The numbers haven’t told the whole story either, as he’s sprinkled in a pair of 40-save outings during the same span of time.

The point is that the Jets have dipped to 14th in the NHL in goals against per game (2.83) after occupying a spot in the top 10 for a considerable stretch of time, while the Maple Leafs are holding steady in fifth (2.42).

For all the talk about the Maple Leafs' potent offence (which is second in the NHL at 3.46 goals per game), it’s their commitment to getting the puck back defensively that has caught the attention of teams across the NHL — and specifically in the North Division.

With recent history as a guide, high-event hockey figures to be on the agenda, with an abundance of skill sure to be on display.

Resisting the urge to get into a game of trading scoring chances and staying disciplined will be essential if the Jets are to make up any ground in the standings this week.
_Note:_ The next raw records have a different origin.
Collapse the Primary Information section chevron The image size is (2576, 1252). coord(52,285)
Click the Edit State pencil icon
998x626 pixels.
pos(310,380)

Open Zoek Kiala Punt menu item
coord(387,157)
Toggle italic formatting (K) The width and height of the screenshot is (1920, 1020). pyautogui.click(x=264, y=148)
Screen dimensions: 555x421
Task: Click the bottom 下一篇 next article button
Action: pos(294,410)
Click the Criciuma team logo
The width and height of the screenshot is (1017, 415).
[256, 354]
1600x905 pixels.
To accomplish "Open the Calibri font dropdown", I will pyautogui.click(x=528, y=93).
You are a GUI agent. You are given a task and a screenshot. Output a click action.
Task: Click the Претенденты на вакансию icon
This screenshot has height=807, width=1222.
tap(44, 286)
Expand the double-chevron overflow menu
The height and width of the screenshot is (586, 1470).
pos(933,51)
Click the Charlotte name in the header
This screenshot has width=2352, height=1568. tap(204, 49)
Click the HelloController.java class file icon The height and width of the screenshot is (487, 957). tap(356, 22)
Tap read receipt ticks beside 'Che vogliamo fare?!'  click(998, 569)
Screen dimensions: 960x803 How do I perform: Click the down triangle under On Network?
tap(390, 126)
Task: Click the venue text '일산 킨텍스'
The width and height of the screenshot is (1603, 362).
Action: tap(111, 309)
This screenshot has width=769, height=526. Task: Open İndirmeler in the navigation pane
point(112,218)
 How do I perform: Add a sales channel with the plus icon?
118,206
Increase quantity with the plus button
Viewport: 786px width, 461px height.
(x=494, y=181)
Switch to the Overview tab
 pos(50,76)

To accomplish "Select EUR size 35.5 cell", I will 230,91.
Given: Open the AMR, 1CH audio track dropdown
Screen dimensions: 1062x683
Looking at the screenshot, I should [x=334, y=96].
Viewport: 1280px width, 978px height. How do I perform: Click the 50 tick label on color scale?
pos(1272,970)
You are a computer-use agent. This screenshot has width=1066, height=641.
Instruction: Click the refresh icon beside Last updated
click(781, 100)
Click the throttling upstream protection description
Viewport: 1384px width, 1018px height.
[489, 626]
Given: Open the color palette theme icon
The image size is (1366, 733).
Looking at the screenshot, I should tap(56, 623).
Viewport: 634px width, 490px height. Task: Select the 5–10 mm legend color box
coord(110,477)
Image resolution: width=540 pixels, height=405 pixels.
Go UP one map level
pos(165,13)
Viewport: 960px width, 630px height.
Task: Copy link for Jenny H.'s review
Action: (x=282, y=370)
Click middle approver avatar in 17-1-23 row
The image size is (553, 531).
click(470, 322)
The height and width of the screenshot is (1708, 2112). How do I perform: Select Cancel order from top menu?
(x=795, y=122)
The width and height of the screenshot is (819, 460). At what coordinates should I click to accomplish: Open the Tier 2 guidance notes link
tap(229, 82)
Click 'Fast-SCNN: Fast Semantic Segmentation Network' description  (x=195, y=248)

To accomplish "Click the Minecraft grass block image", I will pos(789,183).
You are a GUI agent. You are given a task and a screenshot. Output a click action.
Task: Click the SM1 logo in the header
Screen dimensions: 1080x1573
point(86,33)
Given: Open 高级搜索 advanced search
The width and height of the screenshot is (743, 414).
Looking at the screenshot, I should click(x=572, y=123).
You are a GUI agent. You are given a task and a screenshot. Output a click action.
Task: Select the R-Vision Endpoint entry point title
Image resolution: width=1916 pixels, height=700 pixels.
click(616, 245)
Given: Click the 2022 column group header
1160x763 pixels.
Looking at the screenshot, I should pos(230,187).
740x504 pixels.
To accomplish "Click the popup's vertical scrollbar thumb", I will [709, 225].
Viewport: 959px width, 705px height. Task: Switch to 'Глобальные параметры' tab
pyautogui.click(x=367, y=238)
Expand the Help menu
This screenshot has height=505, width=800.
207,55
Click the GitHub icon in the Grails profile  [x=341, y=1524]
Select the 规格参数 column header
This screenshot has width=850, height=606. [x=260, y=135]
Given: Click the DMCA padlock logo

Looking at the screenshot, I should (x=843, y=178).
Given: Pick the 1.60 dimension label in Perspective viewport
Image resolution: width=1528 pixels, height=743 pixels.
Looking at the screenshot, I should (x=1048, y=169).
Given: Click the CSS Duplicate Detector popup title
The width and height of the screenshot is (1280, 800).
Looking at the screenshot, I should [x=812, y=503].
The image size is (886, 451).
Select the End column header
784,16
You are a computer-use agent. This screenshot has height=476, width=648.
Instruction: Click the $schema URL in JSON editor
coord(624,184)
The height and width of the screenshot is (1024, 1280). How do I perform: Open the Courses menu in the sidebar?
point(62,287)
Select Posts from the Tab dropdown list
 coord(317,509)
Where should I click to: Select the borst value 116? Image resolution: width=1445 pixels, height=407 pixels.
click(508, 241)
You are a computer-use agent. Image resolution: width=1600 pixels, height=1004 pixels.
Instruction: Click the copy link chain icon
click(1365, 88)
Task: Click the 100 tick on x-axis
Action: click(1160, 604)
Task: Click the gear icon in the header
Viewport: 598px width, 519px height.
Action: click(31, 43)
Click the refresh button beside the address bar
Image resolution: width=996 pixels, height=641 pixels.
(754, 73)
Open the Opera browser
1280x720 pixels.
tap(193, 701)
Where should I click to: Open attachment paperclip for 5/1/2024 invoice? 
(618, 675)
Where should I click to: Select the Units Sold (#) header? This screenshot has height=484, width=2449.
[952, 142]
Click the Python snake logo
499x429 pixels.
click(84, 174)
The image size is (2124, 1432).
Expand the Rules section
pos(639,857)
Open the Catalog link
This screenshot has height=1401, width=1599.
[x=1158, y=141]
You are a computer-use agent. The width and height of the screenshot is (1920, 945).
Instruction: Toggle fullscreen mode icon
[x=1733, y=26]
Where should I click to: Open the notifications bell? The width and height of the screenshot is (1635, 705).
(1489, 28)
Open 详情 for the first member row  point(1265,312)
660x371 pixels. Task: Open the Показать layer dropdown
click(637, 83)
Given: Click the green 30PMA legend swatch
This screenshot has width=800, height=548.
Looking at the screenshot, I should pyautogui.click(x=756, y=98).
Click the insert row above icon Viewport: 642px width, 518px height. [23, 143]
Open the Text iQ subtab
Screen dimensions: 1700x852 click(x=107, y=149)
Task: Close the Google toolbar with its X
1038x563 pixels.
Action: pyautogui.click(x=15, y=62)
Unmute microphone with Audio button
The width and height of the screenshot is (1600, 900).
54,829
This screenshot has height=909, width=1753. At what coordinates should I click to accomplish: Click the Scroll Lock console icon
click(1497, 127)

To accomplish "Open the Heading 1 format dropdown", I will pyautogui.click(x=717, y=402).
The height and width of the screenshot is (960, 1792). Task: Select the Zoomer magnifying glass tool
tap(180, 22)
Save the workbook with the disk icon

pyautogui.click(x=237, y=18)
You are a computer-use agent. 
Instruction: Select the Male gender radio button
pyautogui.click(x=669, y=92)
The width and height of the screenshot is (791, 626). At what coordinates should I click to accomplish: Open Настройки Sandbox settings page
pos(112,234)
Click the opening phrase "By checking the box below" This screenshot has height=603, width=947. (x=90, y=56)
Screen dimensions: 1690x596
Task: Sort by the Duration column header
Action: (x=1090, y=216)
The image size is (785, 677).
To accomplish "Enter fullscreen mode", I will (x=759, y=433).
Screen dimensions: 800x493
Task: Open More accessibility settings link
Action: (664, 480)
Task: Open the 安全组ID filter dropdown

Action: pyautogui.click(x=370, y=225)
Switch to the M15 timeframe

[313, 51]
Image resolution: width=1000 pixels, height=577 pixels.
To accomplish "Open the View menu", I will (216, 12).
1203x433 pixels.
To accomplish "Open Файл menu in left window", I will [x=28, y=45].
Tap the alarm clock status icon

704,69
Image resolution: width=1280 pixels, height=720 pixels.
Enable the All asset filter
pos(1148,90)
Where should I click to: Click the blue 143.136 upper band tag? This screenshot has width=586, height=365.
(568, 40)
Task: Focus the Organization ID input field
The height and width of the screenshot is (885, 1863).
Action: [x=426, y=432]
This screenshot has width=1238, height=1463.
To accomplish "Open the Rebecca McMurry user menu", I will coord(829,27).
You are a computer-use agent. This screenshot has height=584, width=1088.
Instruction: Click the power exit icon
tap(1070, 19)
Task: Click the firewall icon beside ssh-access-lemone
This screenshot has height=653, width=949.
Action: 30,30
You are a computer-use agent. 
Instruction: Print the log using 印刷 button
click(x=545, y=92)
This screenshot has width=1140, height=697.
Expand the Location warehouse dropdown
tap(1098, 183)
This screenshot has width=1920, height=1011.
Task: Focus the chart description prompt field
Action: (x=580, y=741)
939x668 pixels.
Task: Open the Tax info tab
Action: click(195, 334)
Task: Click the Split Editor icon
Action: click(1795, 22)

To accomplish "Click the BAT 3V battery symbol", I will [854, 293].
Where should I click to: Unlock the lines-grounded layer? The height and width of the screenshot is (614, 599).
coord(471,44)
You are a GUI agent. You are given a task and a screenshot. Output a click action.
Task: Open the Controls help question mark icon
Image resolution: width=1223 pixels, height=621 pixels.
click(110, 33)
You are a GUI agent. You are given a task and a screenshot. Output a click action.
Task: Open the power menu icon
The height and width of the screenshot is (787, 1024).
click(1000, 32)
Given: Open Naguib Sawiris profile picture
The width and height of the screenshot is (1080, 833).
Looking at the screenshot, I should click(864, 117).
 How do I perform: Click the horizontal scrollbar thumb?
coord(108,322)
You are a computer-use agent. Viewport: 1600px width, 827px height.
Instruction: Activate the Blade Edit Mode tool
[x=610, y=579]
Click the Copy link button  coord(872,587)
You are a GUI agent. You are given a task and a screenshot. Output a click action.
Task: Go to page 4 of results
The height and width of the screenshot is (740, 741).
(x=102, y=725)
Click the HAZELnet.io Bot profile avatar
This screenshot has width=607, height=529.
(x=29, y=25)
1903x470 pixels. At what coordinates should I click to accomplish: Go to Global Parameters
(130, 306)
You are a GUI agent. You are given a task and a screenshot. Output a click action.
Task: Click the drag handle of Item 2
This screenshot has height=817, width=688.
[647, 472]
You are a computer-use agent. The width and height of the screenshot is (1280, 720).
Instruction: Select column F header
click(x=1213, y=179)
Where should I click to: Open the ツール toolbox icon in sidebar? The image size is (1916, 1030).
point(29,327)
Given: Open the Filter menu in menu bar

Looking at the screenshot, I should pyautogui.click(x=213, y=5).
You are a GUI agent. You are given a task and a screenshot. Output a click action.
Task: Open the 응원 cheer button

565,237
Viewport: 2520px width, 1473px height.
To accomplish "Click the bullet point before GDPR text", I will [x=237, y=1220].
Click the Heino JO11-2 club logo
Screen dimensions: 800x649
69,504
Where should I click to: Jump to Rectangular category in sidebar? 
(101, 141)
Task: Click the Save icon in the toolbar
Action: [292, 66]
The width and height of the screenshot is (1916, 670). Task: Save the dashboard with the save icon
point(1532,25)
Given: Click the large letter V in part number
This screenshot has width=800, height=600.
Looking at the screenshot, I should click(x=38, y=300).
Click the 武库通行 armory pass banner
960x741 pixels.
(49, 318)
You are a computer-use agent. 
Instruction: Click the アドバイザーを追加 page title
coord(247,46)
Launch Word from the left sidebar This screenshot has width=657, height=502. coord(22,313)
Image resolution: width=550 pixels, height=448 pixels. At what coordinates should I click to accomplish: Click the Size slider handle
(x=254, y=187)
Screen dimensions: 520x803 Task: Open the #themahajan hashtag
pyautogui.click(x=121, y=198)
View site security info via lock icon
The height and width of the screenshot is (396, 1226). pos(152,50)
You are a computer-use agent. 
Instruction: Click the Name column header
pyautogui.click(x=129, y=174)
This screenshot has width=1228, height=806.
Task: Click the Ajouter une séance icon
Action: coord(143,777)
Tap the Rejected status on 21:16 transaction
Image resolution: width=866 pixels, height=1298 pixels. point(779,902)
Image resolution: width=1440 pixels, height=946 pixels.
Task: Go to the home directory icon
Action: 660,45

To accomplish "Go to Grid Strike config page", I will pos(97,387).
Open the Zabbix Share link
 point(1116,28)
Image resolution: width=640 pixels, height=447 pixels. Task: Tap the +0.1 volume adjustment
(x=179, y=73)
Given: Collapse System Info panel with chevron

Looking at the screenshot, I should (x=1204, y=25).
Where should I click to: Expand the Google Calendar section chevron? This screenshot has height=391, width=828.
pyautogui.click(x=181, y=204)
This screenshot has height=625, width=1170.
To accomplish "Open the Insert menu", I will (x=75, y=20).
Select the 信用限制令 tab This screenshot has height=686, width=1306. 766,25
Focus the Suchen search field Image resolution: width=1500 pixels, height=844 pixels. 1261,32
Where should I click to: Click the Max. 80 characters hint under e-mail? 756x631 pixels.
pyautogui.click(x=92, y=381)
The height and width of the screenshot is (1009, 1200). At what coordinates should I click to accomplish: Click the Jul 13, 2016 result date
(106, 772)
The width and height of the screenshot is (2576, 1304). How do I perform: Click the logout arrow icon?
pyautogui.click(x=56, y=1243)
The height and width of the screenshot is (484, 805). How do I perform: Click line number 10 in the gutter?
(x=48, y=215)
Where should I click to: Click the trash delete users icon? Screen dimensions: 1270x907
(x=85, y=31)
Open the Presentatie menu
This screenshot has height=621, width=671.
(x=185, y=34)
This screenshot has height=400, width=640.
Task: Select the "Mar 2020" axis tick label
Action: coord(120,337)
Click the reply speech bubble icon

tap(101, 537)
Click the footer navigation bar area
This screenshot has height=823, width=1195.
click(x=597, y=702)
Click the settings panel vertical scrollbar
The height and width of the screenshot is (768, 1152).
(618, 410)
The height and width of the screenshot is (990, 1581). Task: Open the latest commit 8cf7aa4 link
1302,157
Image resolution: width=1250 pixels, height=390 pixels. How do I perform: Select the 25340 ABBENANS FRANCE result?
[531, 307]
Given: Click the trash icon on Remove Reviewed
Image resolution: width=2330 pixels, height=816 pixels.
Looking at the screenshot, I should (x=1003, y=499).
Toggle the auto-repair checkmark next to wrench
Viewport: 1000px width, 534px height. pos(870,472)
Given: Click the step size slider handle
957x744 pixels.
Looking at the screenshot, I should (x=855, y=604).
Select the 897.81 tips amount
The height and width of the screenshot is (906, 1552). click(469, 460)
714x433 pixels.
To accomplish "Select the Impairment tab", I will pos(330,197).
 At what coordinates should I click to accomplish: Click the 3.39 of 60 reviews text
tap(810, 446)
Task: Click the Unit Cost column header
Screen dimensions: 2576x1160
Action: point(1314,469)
“It's going to be important to contain their speed. They're a terrific transition team, they feast off turnovers and they've got some real high-end talent up front,” said Lowry. “So, it's going to be important that we try and get some zone time on them. To try and limit the free chances that they get just by careless plays by us. So, it's managing the puck properly and staying out of the box. They have a lethal power play as well.”

That power play is leading the NHL, with an efficiency rate of 31.2 per cent, so even on the rare nights when the Maple Leafs might not be operating at full potential, special teams have supplied a boost.

As the Jets find themselves in the chase position, it will be interesting to see how they respond.

It’s an area they've been able to excel at so far, posting a record of 6-0-1 coming off a loss.

Avoiding consecutive losses in regulation is one of the reasons the Jets have been able to stay within striking distance of first place, while so many of the other teams in the North have endured lengthy dry spells or gone through a crisis or two.

Whether you want to call it a measuring stick series or not, this figures to be appointment viewing.